National Conservatism: A Primer for the Uninitiated

On Tuesday, the third U.S.-based National Conservatism Conference—”NatCon 3″—wrapped up here in Miami. It was the second straight National Conservatism Conference held in Florida, and the largest NatCon conference yet; overall, there have now been three NatCon conferences held in the United States since 2019, with additional NatCon conferences held in Europe over that same time. I have attended all three of the U.S. NatCon conferences as well as the most recent European conference, NatCon Brussels, and have been privileged to speak at three NatCon conferences overall.

Earlier this summer, the Edmund Burke Foundation, the home of the NatCon movement, published a formal Statement of Principles, initially at the American Conservative. The diverse array of signees was impressive, and totaled over 70. I was delighted to sign it myself.

But despite the prominence of the Statement of Principles and the growing stature of the NatCon movement—as evidenced by the fact the most popular current conservative elected official in America, Governor Ron DeSantis (R-Fla.), gave a keynote address at NatCon 3—there remains some confusion as to what sort of public policies many NatCons eagerly support. While I speak for no one but myself, then, here is one attempt to distill, for explanatory purposes for those still uninitiated, the essence of our agenda into some concrete ideas. These policies are far from exhaustive; they are merely intended to give a small flavor. Furthermore, those interested less in policy ideas than in an articulation of broader principles should, of course, simply read the Statement of Principles.

With those caveats aside, here are some prototypical “national conservative” ideas likely to find a receptive audience among many, perhaps most, of those who would self-describe as “NatCons.”

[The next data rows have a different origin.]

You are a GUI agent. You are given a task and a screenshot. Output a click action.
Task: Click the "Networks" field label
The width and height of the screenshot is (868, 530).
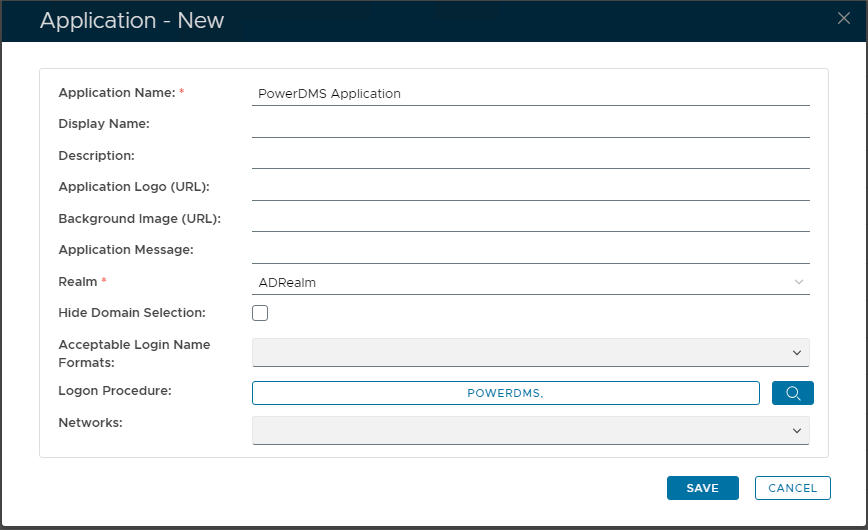click(x=90, y=423)
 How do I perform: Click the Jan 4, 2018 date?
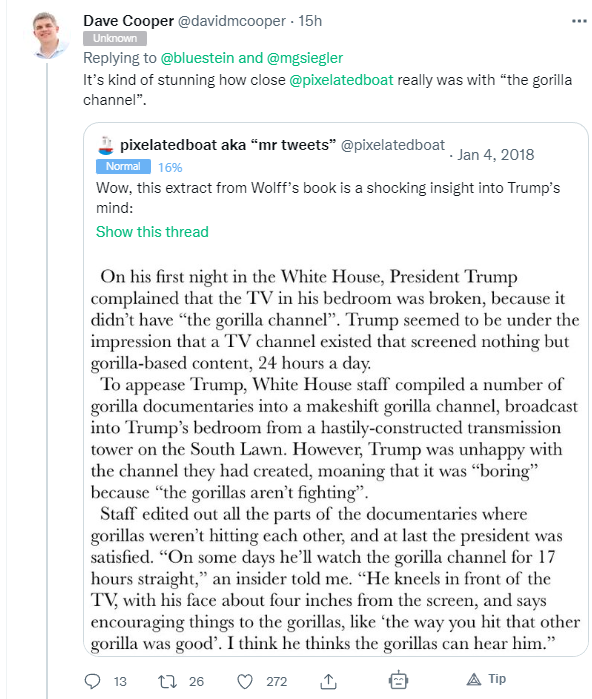click(495, 155)
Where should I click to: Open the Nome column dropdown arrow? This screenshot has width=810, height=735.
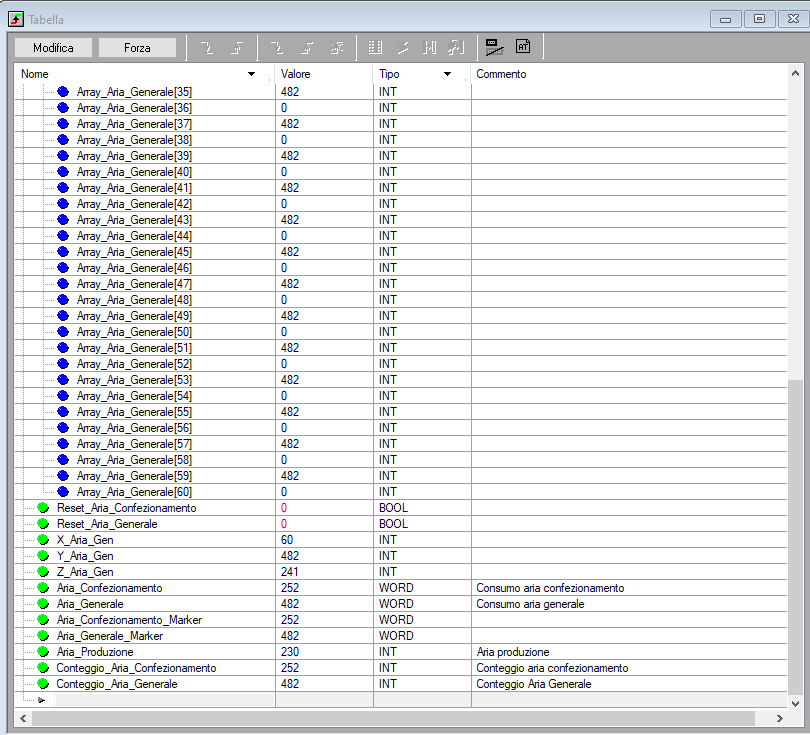point(251,75)

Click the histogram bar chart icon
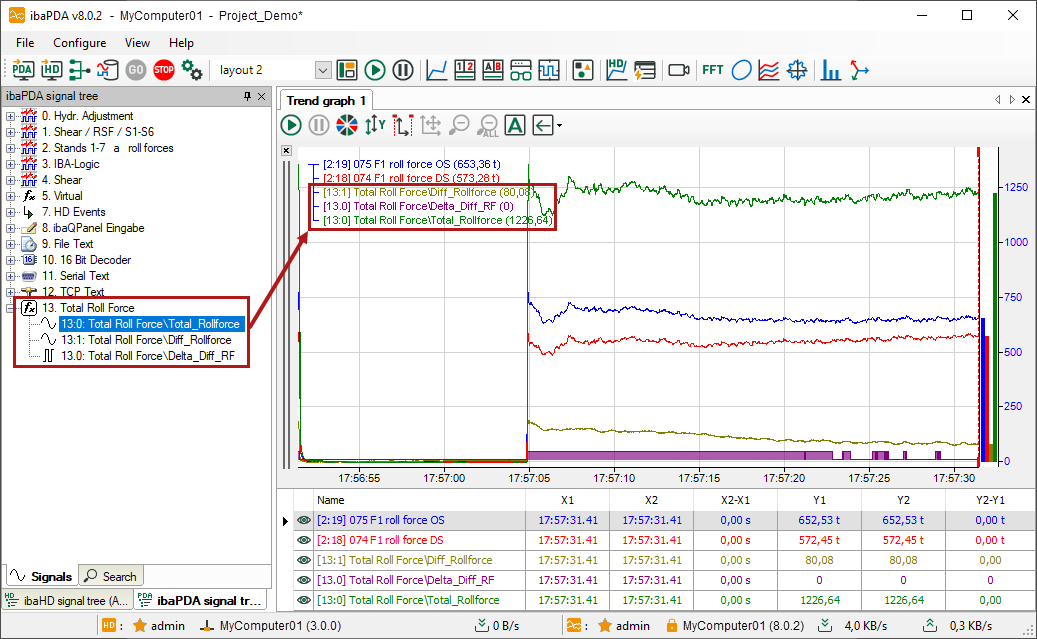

On foreign affairs, the United States should severely curtail its involvement with, or outright exit from, the sprawling edifice of postwar liberal, transnational institutions—such as the UN, NATO, the WTO and the WHO—that now reign supreme on the world stage, at the expense of American sovereignty. At a bare minimum, refusing to further extend America’s foreign commitments beyond its already high baseline is now almost always prudent; here, U.S. Senator Josh Hawley’s (R-Mo.) courageous recent solo dissenting vote against admitting Sweden and Finland to NATO spoke for many of us.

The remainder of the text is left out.